Task requirements: Reproduce verbatim the records between the lines holding "Task: Click the Edit Test Scenario button" and "click(x=88, y=281)", inclusive, and nothing else.

Material for the task:
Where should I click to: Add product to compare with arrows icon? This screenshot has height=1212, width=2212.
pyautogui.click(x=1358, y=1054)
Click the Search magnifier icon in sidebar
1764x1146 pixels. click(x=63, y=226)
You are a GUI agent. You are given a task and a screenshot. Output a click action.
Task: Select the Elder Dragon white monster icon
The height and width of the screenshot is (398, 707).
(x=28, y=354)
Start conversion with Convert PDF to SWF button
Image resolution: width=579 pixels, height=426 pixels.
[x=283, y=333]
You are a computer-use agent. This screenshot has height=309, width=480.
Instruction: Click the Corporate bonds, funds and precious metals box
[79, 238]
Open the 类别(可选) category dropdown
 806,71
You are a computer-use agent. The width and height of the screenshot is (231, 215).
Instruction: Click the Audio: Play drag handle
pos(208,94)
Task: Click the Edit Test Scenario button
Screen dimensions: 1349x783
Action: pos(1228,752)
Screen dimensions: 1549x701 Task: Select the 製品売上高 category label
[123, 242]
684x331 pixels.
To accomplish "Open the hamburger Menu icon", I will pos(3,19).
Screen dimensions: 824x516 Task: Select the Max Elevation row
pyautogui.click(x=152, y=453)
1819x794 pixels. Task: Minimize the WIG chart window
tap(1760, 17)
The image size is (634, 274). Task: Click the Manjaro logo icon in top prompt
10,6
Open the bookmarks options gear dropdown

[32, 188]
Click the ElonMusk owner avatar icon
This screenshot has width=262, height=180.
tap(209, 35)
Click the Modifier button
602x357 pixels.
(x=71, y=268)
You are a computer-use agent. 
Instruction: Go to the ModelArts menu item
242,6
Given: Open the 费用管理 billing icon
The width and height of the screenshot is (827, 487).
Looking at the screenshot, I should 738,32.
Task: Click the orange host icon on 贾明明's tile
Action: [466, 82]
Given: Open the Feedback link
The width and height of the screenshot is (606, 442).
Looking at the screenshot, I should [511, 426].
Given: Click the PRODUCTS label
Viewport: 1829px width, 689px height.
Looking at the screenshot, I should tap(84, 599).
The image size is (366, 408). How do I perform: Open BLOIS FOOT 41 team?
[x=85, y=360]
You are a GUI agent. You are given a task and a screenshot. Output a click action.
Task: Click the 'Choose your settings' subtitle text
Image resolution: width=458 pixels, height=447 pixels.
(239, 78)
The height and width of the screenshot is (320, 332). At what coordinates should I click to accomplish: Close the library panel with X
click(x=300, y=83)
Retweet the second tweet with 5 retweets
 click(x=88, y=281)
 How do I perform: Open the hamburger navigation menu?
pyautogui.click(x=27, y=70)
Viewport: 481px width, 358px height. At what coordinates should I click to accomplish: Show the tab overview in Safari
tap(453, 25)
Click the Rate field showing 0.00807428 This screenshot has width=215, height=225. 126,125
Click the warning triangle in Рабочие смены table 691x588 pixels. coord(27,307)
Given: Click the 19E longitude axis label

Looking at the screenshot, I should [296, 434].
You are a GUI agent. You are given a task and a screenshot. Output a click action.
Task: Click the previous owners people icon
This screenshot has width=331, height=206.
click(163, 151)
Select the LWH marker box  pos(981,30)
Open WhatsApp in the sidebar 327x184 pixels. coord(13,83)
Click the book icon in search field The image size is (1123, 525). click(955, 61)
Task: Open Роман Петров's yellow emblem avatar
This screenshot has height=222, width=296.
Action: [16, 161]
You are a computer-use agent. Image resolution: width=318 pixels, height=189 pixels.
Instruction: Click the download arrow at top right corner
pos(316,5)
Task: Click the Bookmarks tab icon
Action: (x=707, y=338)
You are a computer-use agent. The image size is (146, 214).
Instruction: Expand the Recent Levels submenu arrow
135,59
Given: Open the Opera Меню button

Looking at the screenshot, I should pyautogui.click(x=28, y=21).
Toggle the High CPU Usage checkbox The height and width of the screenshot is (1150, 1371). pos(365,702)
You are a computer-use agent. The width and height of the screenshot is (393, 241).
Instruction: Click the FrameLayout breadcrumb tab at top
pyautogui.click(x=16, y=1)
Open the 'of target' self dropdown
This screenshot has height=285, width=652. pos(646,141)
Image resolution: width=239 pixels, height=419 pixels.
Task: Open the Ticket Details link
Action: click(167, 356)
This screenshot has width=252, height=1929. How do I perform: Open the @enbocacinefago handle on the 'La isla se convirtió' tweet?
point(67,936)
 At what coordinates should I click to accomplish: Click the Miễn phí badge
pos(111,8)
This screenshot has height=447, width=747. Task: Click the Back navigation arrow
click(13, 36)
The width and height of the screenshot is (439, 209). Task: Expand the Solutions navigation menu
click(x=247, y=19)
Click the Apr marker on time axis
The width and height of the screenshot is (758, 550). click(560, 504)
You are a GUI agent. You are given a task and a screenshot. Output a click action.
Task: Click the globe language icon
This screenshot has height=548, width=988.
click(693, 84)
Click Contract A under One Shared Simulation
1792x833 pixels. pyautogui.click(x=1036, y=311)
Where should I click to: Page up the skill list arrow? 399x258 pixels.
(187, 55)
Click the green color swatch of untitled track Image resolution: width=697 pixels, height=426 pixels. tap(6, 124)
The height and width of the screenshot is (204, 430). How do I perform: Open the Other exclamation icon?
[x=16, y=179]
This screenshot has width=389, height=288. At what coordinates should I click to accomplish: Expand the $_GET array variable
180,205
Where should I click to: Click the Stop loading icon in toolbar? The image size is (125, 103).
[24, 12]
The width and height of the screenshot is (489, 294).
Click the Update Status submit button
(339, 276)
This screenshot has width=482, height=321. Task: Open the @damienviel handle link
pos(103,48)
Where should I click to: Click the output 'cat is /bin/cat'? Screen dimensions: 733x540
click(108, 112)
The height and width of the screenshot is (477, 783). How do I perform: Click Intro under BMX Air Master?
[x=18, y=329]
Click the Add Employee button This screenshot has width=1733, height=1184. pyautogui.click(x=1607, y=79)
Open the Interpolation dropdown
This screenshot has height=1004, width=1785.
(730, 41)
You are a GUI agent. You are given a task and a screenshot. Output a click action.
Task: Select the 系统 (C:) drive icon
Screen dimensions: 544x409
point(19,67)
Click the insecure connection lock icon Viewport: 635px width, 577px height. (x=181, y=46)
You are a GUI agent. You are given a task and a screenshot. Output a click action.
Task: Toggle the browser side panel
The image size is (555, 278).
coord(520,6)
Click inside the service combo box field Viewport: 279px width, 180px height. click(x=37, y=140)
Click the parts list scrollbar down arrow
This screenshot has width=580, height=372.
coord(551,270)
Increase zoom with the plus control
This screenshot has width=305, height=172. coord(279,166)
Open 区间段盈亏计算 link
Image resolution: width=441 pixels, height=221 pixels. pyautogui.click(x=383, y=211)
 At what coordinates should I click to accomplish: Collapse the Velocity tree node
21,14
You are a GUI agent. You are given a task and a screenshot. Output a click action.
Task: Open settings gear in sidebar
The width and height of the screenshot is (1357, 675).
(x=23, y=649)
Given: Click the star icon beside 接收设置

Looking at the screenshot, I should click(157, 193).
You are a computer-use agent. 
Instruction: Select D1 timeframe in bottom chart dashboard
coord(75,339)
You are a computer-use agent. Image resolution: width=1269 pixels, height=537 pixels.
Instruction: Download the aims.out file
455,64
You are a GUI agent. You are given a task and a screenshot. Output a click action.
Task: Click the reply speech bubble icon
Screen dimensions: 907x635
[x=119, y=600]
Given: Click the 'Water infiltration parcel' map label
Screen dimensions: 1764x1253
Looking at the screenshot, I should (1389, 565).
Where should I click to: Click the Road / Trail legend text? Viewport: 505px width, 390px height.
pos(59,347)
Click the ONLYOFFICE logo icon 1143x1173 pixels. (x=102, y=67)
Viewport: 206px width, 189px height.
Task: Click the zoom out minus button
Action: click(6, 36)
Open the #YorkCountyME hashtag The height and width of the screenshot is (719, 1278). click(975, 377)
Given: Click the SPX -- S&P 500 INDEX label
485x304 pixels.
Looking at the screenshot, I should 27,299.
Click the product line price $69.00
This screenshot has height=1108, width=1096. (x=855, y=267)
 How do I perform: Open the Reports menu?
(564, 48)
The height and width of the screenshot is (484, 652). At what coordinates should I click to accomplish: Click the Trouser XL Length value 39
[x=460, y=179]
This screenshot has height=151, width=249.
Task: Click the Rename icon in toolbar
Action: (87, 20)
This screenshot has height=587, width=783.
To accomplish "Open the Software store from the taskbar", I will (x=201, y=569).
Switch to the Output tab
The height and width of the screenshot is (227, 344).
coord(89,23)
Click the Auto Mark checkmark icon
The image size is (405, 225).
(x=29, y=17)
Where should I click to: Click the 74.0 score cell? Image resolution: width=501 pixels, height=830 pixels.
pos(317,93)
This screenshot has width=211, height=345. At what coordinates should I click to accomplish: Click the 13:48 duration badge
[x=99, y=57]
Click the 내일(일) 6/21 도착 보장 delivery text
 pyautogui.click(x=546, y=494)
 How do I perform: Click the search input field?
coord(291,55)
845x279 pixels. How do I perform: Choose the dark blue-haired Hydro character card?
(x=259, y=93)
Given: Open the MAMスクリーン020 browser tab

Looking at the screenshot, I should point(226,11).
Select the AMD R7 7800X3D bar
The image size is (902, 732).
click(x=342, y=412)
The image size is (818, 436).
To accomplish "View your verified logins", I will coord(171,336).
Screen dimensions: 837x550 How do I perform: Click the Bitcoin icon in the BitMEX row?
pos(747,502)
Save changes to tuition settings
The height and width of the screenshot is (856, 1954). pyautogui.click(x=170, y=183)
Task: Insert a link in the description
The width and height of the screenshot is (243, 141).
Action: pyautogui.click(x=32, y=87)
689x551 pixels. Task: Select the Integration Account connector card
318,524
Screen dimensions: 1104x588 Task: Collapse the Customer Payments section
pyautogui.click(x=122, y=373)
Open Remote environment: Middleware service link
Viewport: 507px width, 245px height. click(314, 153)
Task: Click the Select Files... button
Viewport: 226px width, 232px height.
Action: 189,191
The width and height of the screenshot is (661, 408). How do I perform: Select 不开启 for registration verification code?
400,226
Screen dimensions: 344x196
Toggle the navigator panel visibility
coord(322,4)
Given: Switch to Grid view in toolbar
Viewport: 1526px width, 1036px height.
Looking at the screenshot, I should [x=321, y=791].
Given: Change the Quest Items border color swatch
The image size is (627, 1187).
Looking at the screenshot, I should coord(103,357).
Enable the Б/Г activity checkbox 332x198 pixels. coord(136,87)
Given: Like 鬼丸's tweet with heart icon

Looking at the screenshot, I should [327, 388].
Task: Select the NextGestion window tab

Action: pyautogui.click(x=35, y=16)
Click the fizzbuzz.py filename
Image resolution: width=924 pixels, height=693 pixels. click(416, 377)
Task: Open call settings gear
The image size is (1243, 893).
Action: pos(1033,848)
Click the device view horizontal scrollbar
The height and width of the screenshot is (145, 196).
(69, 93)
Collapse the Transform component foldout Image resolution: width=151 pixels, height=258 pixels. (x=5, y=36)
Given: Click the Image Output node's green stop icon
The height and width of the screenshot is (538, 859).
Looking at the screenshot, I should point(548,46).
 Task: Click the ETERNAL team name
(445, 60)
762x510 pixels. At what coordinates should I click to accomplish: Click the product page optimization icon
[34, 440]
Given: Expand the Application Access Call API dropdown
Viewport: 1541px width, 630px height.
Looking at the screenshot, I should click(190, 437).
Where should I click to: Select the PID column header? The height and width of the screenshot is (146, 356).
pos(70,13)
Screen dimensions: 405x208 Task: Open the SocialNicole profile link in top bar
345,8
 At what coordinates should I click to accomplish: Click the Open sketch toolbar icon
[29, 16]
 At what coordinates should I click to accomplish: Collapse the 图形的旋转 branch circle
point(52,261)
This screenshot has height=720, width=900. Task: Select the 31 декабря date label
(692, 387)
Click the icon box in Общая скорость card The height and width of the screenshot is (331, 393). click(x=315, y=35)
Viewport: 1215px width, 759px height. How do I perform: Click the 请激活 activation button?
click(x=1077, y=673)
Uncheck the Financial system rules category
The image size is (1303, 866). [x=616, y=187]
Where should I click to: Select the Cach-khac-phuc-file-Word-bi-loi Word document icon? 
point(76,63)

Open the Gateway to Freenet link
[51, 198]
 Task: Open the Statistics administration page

Final result:
Task: Click the Edit Test Scenario button
Screen dimensions: 1349x783
Action: pos(1228,752)
Screen dimensions: 1549x701 Task: Select the 製品売上高 category label
[123, 242]
684x331 pixels.
To accomplish "Open the hamburger Menu icon", I will pos(3,19).
Screen dimensions: 824x516 Task: Select the Max Elevation row
pyautogui.click(x=152, y=453)
1819x794 pixels. Task: Minimize the WIG chart window
tap(1760, 17)
The image size is (634, 274). Task: Click the Manjaro logo icon in top prompt
10,6
Open the bookmarks options gear dropdown

[32, 188]
Click the ElonMusk owner avatar icon
This screenshot has width=262, height=180.
tap(209, 35)
Click the Modifier button
602x357 pixels.
(x=71, y=268)
You are a computer-use agent. 
Instruction: Go to the ModelArts menu item
242,6
Given: Open the 费用管理 billing icon
The width and height of the screenshot is (827, 487).
Looking at the screenshot, I should 738,32.
Task: Click the orange host icon on 贾明明's tile
Action: [466, 82]
Given: Open the Feedback link
The width and height of the screenshot is (606, 442).
Looking at the screenshot, I should [511, 426].
Given: Click the PRODUCTS label
Viewport: 1829px width, 689px height.
Looking at the screenshot, I should tap(84, 599).
The image size is (366, 408). How do I perform: Open BLOIS FOOT 41 team?
[x=85, y=360]
You are a GUI agent. You are given a task and a screenshot. Output a click action.
Task: Click the 'Choose your settings' subtitle text
Image resolution: width=458 pixels, height=447 pixels.
(239, 78)
The height and width of the screenshot is (320, 332). At what coordinates should I click to accomplish: Close the library panel with X
click(x=300, y=83)
Retweet the second tweet with 5 retweets
 click(x=88, y=281)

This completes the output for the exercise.